### Saved data entries
● ● ● ●

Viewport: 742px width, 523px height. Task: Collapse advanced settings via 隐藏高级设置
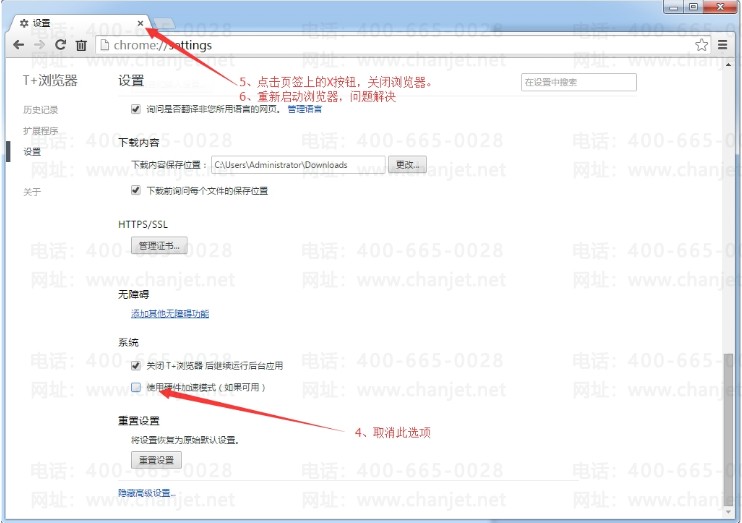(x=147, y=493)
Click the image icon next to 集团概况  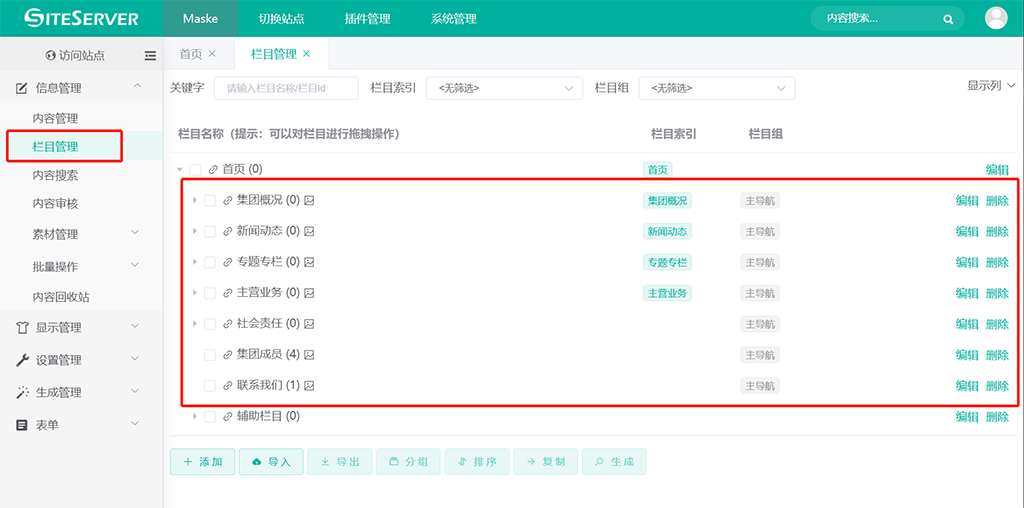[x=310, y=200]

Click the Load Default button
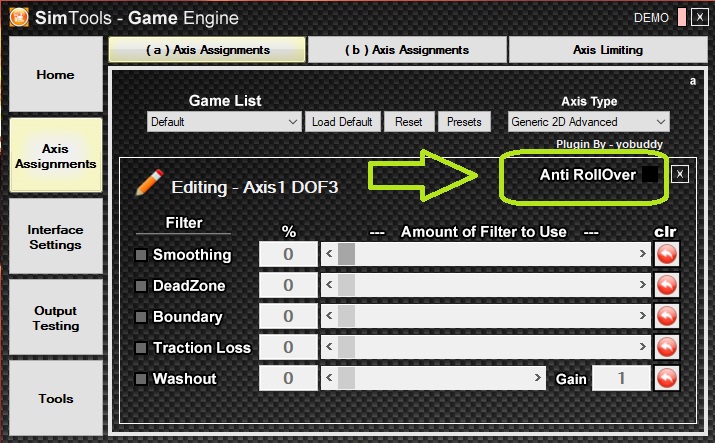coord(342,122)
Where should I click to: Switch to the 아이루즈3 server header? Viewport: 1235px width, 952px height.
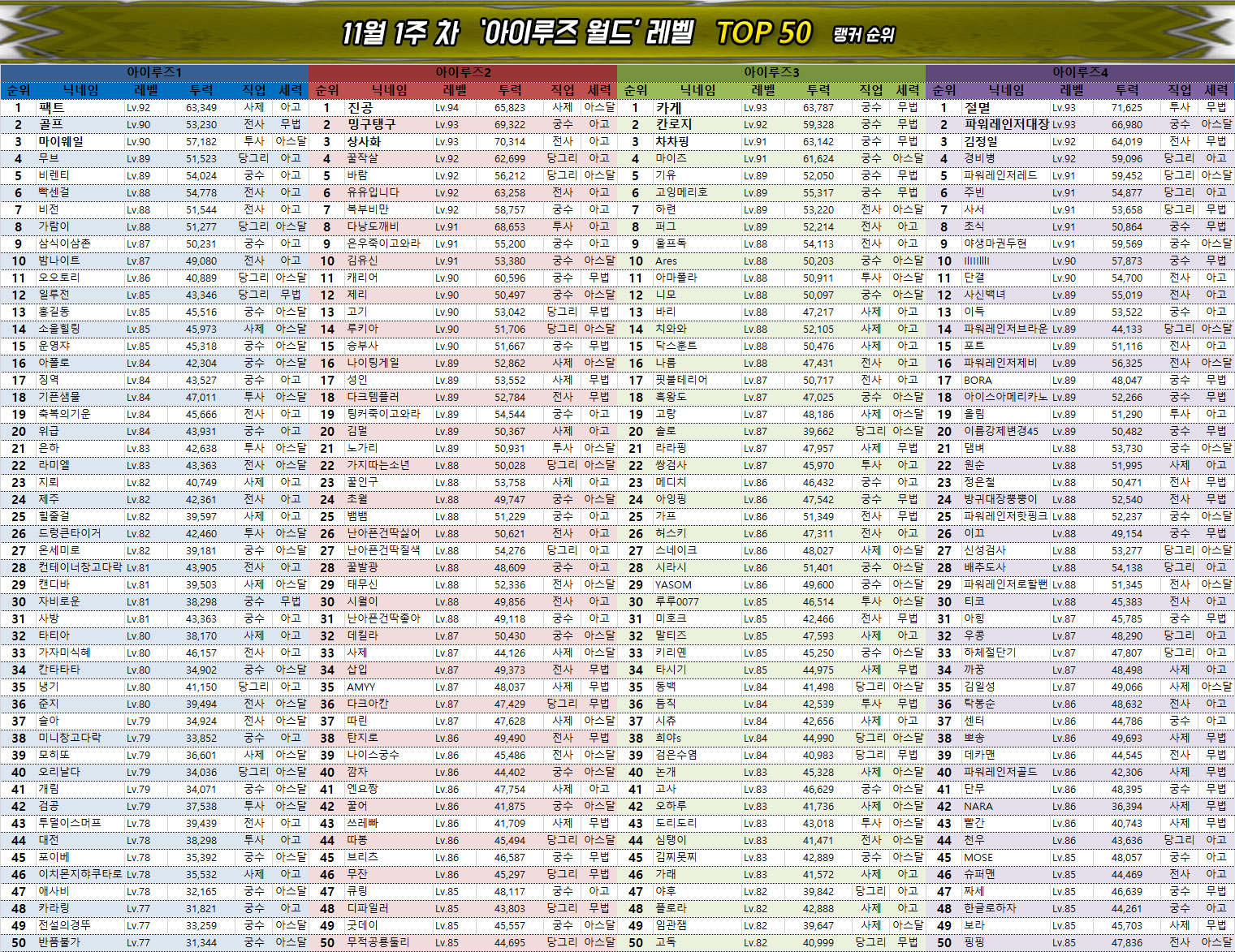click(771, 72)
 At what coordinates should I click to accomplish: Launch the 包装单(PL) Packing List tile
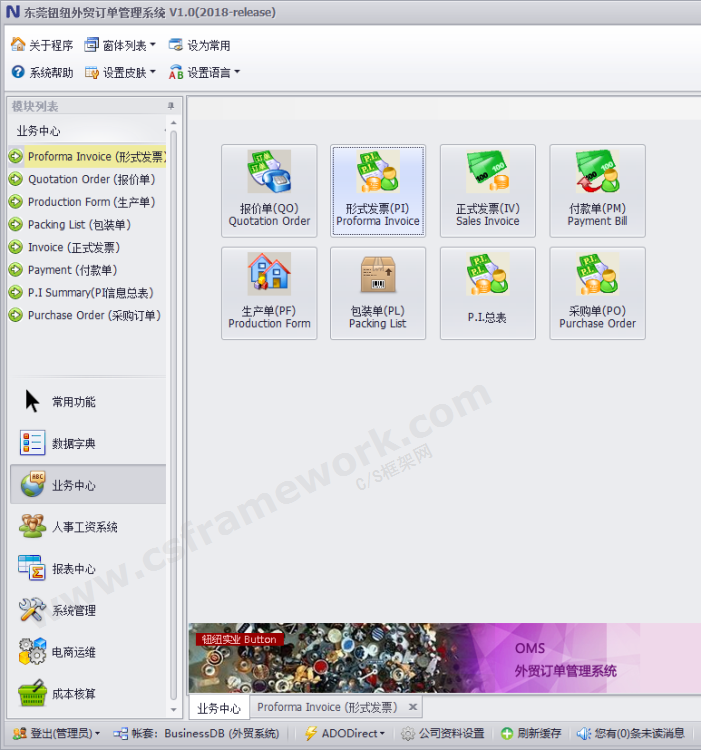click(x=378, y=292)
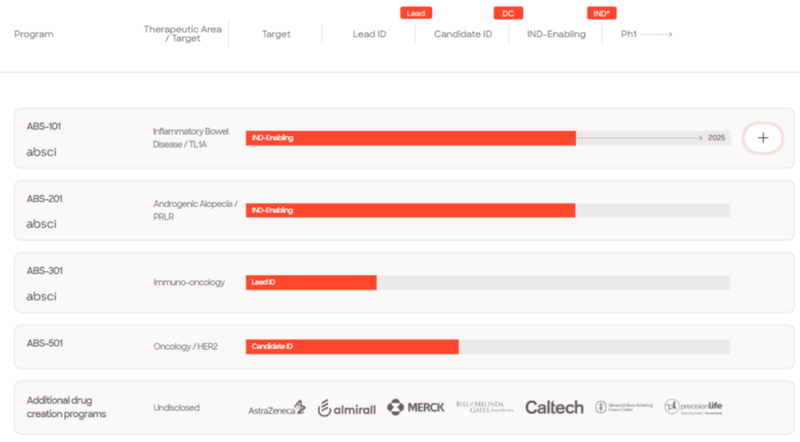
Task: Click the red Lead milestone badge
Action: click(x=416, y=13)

● ● ● ●

### WHAT IS REQUIRED
Beginning with the line containing "Where should I" and ending with the last line of the data, output those lines exactly and nothing more. Omit every picture.

### COMPLETED TASK
Where should I click to: Switch to the 아이루즈3 server header? Viewport: 1235px width, 952px height.
click(771, 72)
 At what coordinates should I click to accomplish: Launch the 包装单(PL) Packing List tile
click(x=378, y=292)
Task: Click the red Lead milestone badge
Action: click(x=416, y=13)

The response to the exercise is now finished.